Washingtonians sometimes refer to their city as “the last colony.” Congress has refused to give their Congressional representative full voting rights. Congress also wields great power over the city’s legislative and budgetary affairs — even dictating how local tax revenues are spent — denying its citizens the rights to self-government that the rest of Americans take for granted.
Republican Congressional majorities have exploited this authority to score ideological points and inflict narrow policies on an overwhelmingly Democratic city. For nearly a decade, for instance, the House forbid the city from using its own tax dollars to give drug addicts access to clean needles — even though needle-exchange programs have been shown to slow the spread of AIDS the world over. The needle ban was overturned by a Democratic majority in the House in 2007, but only after lives were needlessly lost and the infection rate had spiraled out of control.

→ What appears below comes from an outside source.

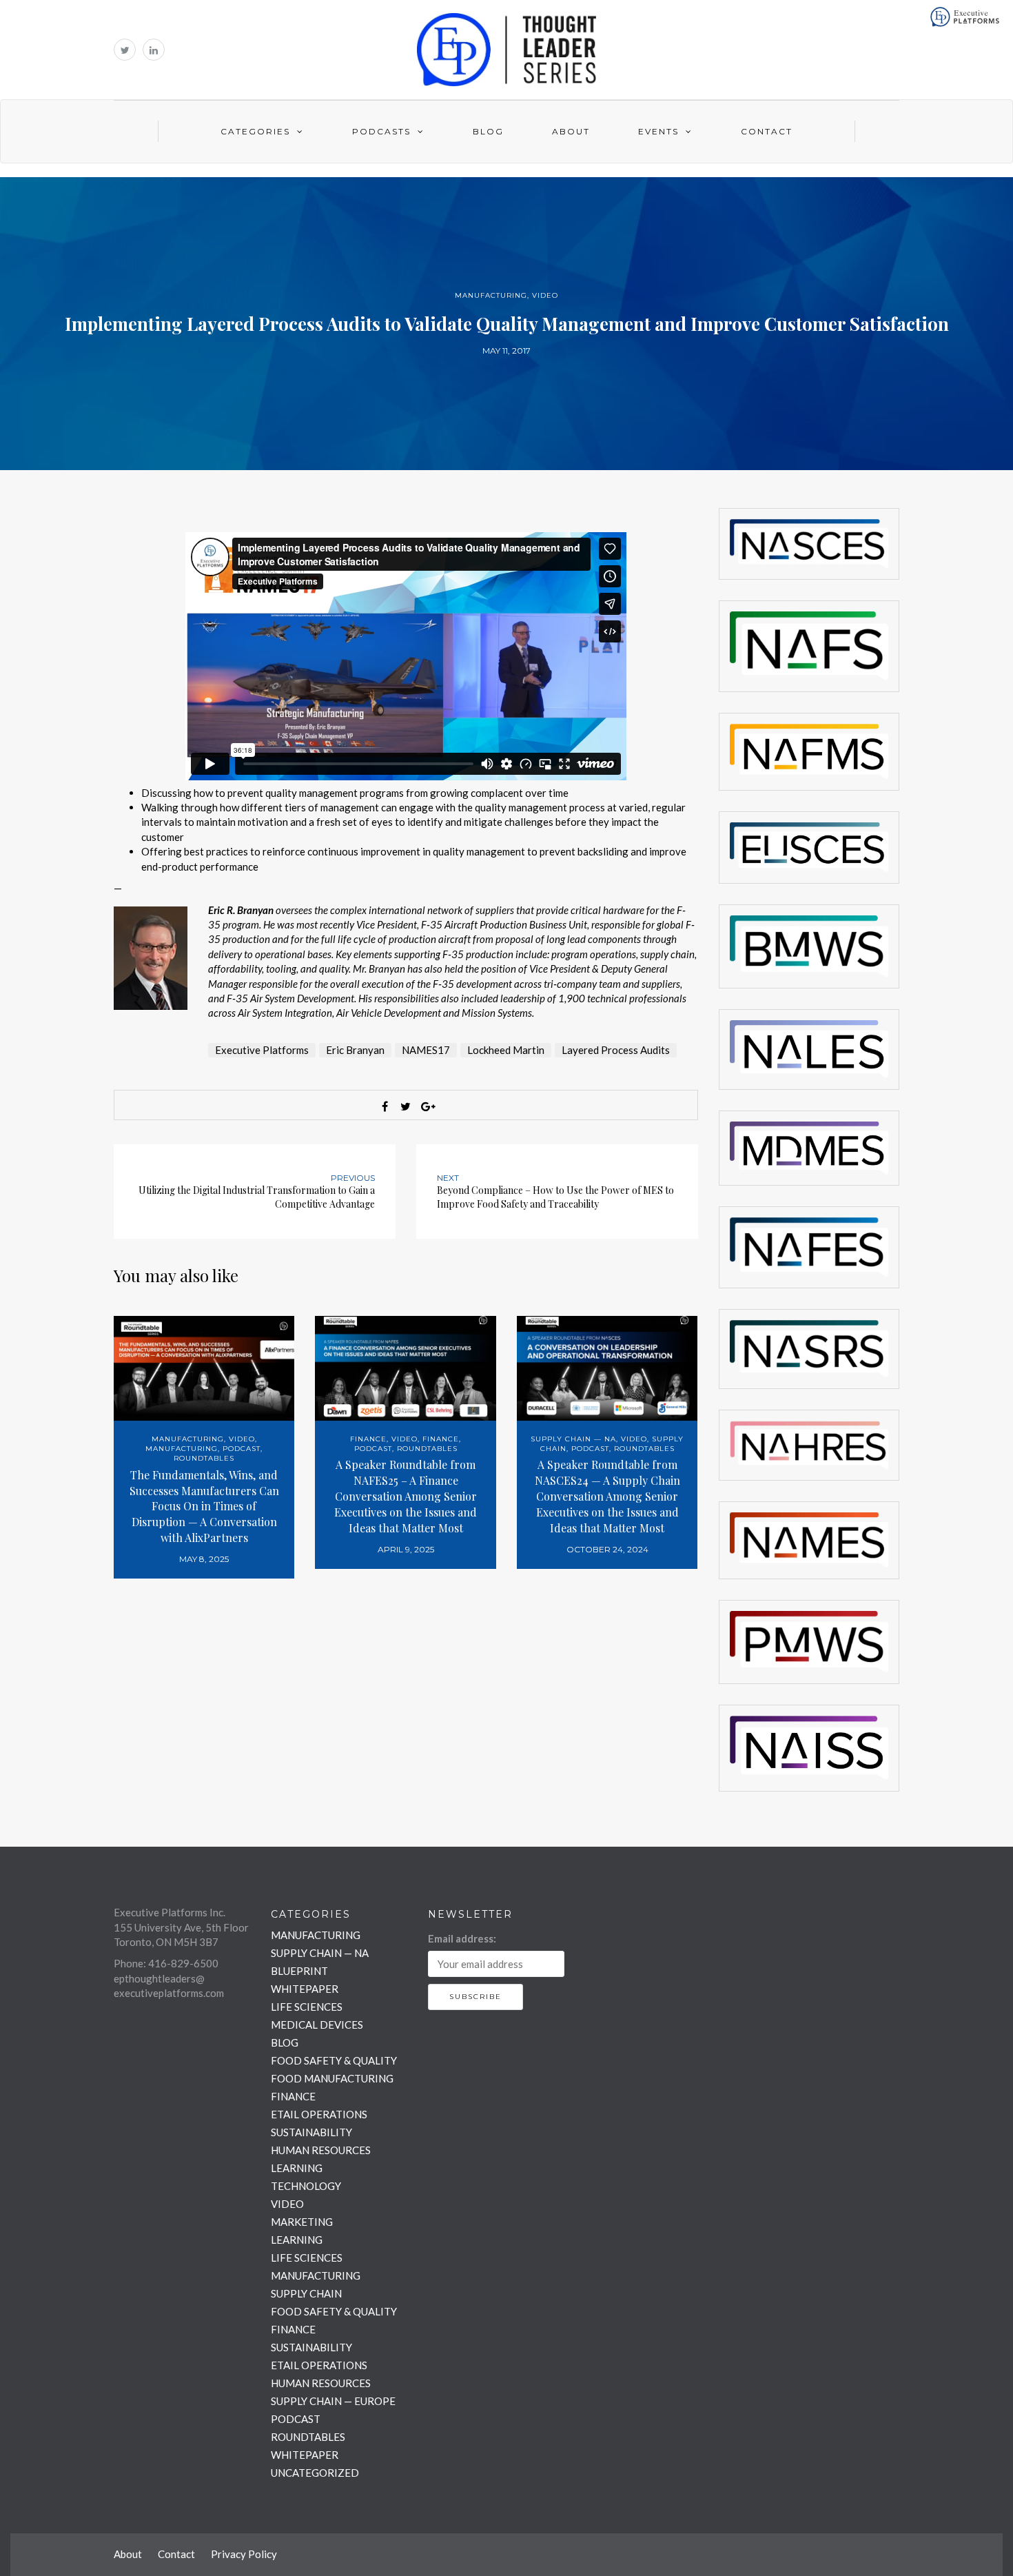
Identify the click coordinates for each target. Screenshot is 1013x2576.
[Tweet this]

Congress also has made efficient government impossible. By insisting on final approval for all local laws, Congress forces the city to rely on temporary measures, creating what Eleanor Holmes Norton, the city’s representative in the House, calls a “legislative nightmare.”

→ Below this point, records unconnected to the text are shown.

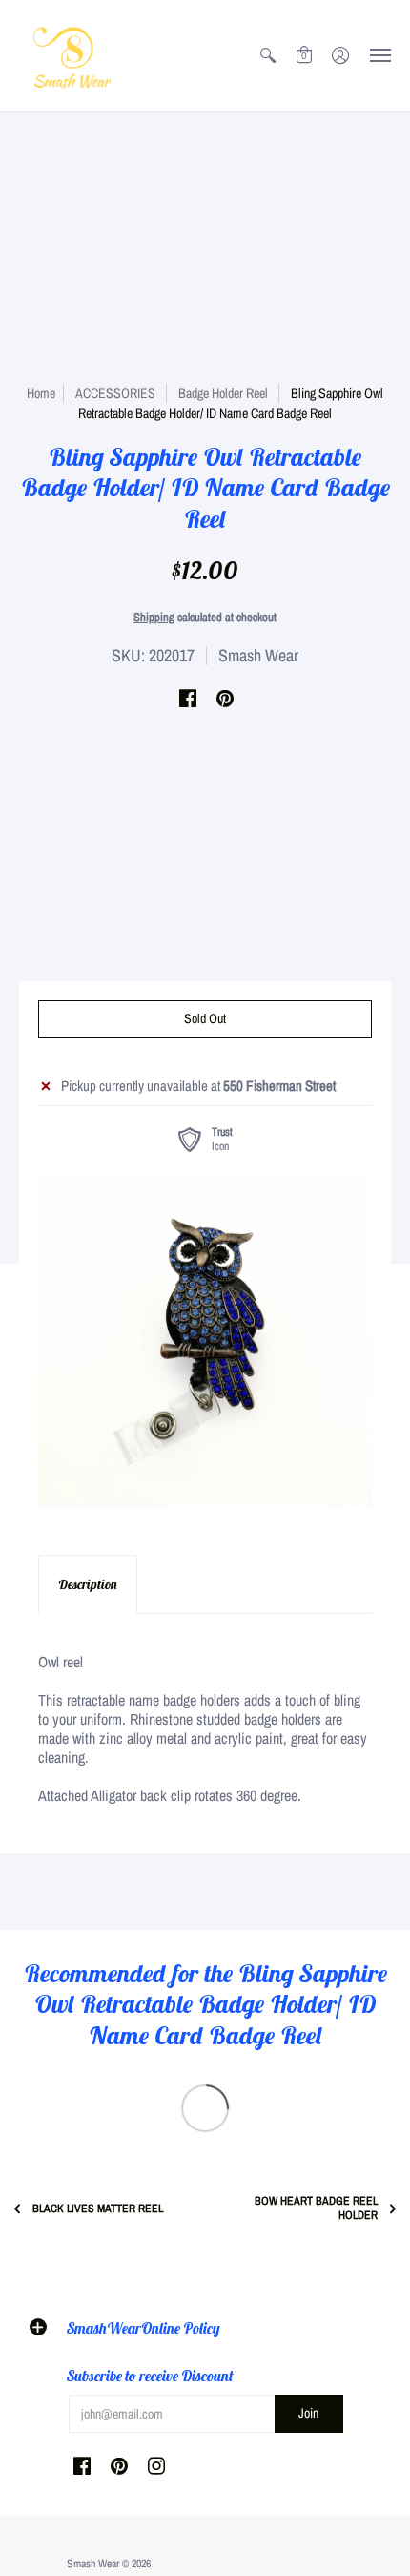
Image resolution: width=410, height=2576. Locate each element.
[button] (268, 55)
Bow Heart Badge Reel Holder (316, 2208)
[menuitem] (268, 55)
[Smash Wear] (71, 55)
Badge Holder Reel (223, 393)
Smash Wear (258, 655)
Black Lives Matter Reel (97, 2209)
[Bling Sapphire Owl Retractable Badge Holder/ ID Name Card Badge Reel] (205, 1340)
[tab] (87, 1584)
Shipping (153, 617)
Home (41, 393)
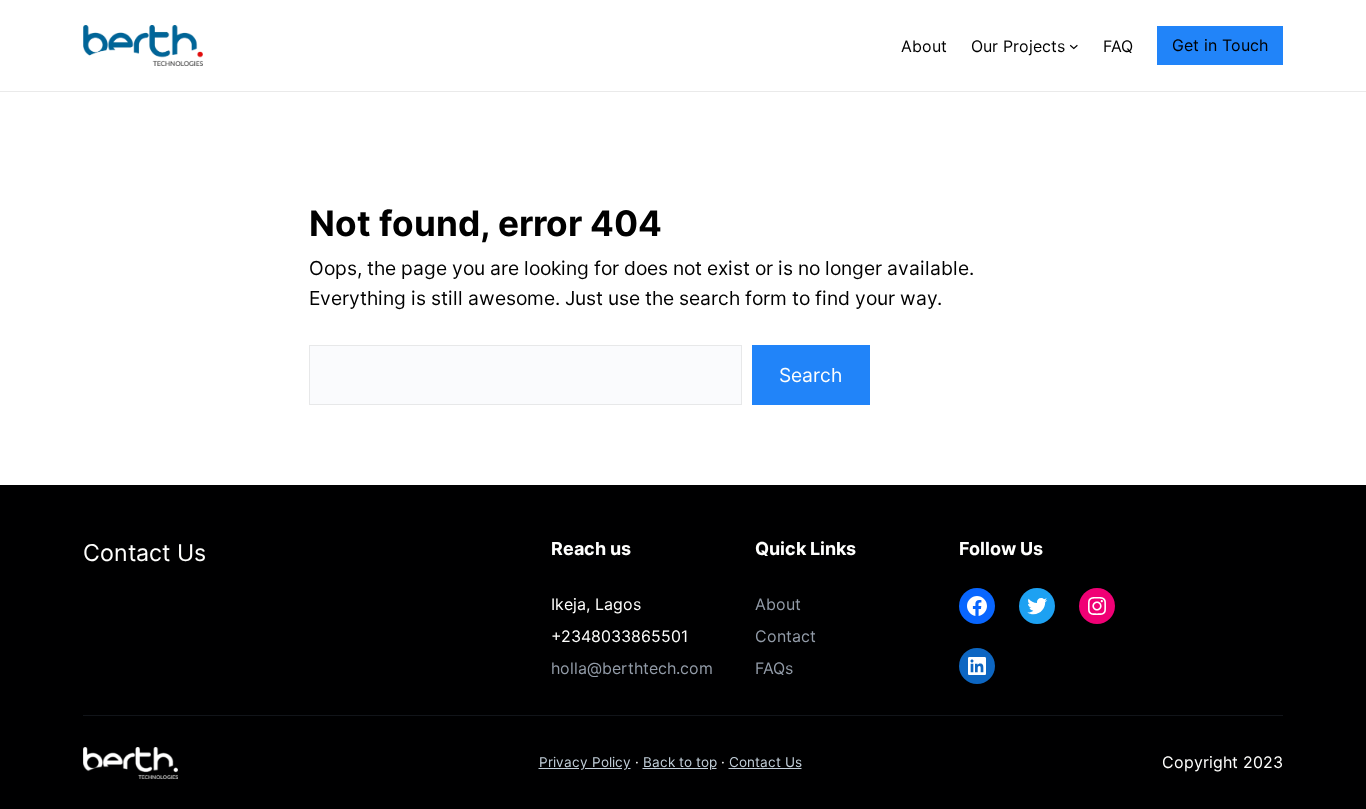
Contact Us (765, 762)
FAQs (774, 668)
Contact (785, 636)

As a senator, Mr. Obama supported a bill that would have given the district’s Congressional representative full voting rights. The bill, which passed the House but succumbed to a Senate filibuster, has been reintroduced. It deserves prompt approval in both houses and Mr. Obama’s swift signature.
But it will take more than a single empowered representative to give Washington the self-government it deserves. Congress also must give the city budgetary and legislative autonomy. Only then will the citizens of the “last colony” become full-fledged Americans.